Office of Education

When Parents Have Options, Kids Win

April 7, 2017

Last night, Governor Ducey signed legislation to expand educational freedom in Arizona, guaranteeing that families and children have access to the best educational opportunities available regardless of where they come from or what zip code they live in.

All Arizona families can now utilize Empowerment Scholarship Accounts,  allowing them to choose the best form of educational delivery for their children. Previously, the program was only available to targeted student populations.

Senate Bill 1431 passed both chambers of the Legislature after adoption of an amendment that adds transparency, accountability, and fiscal responsibility while targeting additional resources to students most in need. 
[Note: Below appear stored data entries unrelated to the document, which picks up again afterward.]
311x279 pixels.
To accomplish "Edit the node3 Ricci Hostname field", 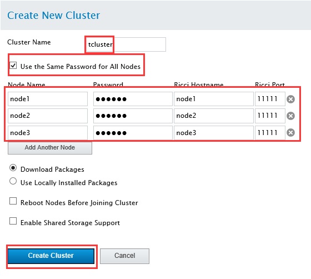I will [214, 133].
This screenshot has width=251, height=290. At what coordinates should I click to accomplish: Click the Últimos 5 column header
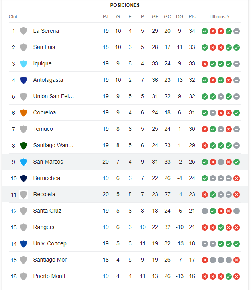(x=219, y=17)
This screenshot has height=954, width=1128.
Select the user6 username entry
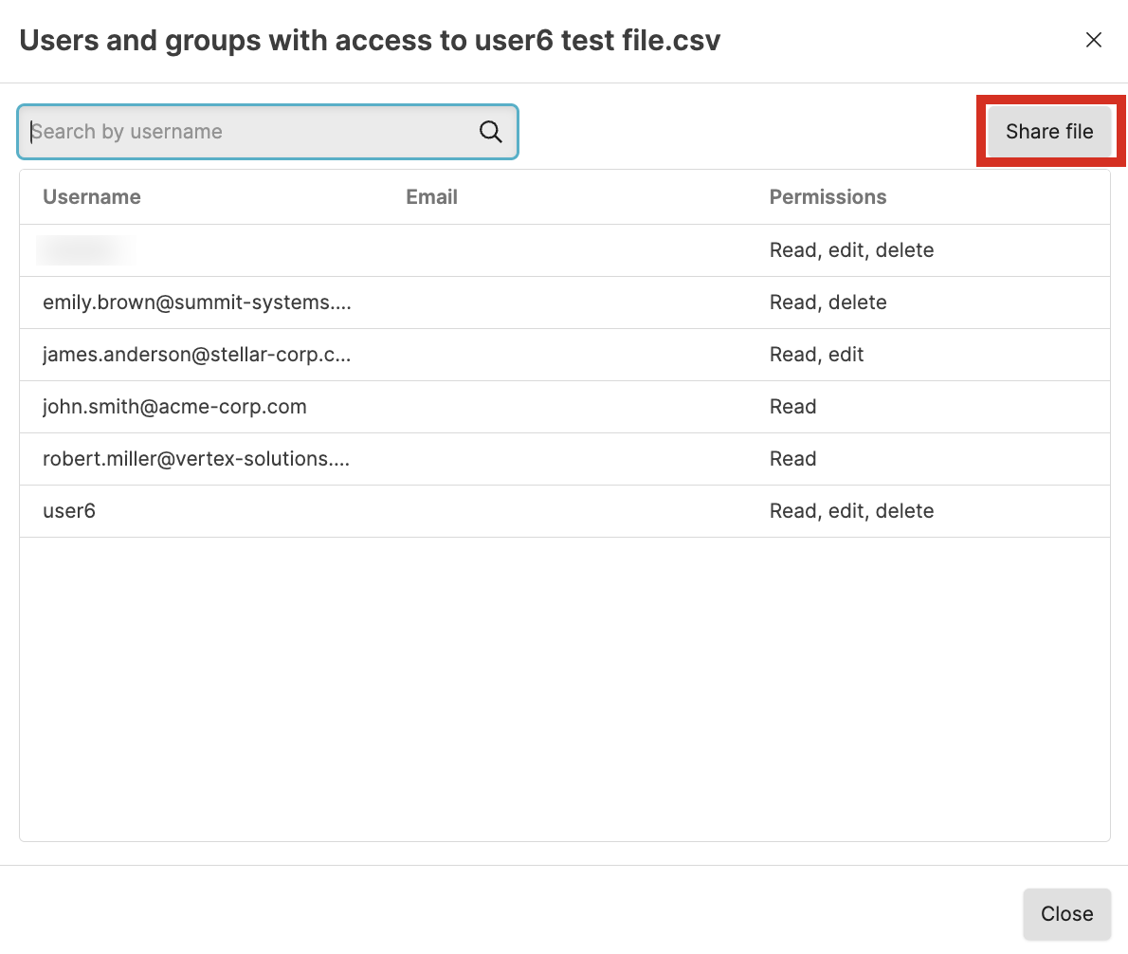[x=69, y=511]
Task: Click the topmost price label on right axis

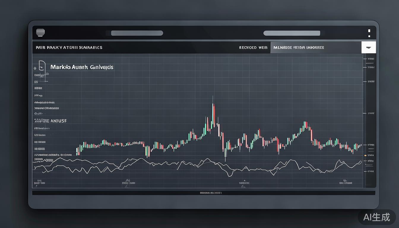Action: (371, 59)
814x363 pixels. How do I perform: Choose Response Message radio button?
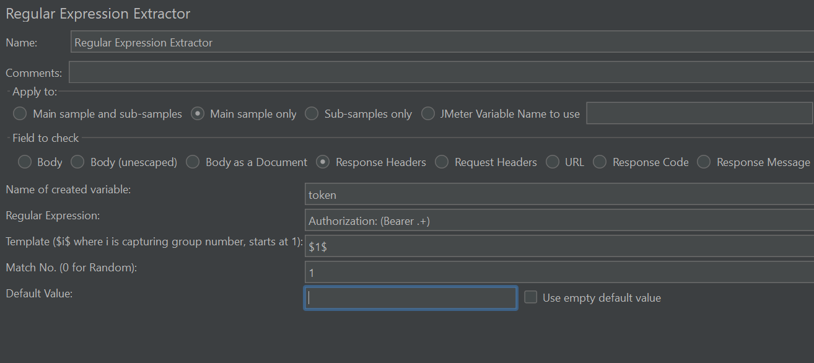point(704,162)
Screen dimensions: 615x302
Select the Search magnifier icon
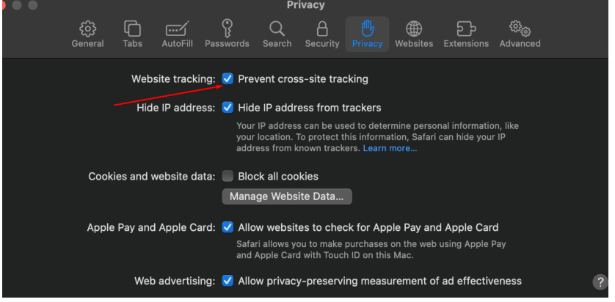point(277,29)

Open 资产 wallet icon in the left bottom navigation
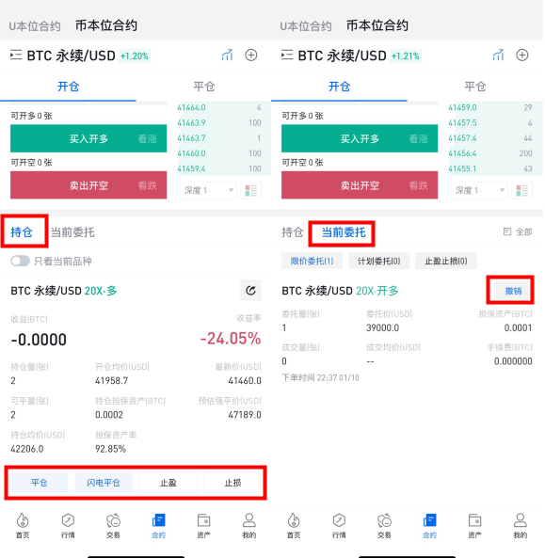(x=203, y=526)
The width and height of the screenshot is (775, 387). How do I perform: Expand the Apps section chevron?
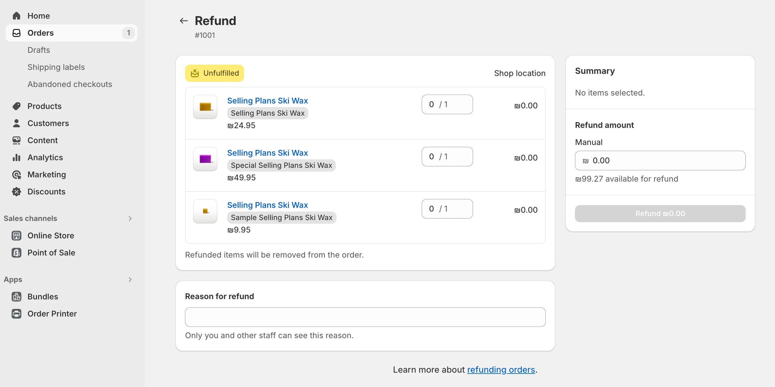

“The quality of a child’s education should not be determined by what neighborhood their parents can afford to live in,” said Governor Ducey. “Through Empowerment Scholarship Accounts, thousands of Arizona students have benefited from an education that’s customized to their unique needs and circumstances. Today, we lead the nation again with a bill that’s fiscally responsible, improves accountability and transparency, and prioritizes low-income students and families. When parents have options, kids win.”

What the bill does:

Transparency

  • Mandates the Arizona Department of Education (ADE) publish all expenditures made as a result of the ESA program, providing transparency on how dollars are being spent.
  • The changes also require ADE to update financial figures monthly and provide enrollment data.

Fiscal Responsibility

  • The bill is estimated to provide a net savings to the General Fund by extending the temporary cap through 2022, fixing ESA enrollment at 2021-2022 levels in FY 2023, and basing ESA funding on whether a student previously attended a charter or public school.
  • The nonpartisan Joint Legislative Budget Committee estimates these changes will save the state $3.4 million by FY 2021.

Academic Accountability

  • Requires schools that enroll at least 50 ESA students and administer examinations to make public the aggregated test scores of all students.

Enhanced Access For Low-Income Students

  • Provides 100 percent of a student’s funding, rather than 90 percent, for students whose families have incomes at 250 percent of the federal poverty level or less, which is roughly $60,000 for a family of four.

Improved Management

  • Based on input from an Auditor General report, creates new administrative efficiencies and guidelines to prevent fraud and abuse. Allows ADE to confirm with students’ schools that no child is concurrently accepting a School Tuition Organization scholarship and ESA, something prohibited by law.
  • The reforms allow ADE to request documentation to confirm a student’s previous public school attendance, and directs public schools to reply within 10 days. In addition, the amendment requires ADE issue award letters within 30 days, rather than 45.
  • Requires ESA funds be deposited monthly, rather than quarterly, enabling ADE to better oversee distributions.
  • Removes as a qualifying expense contributions to Coverdell Education Savings Accounts, ensuring parents are spending dollars on current student needs.
  • Mandates the Treasurer contract with a private financial management firm to manage ESA accounts.
  • Allows ADE to request additional documentation regarding eligible expenses.

Oversight

  • The reform proposal responds to Auditor General feedback by establishing an ESA oversight council to provide input to the legislature and ADE and review ADE actions.
  • The amendment also establishes a process for parents to appeal administrative decisions made by ADE and requires public input and a public process for ADE policy formation.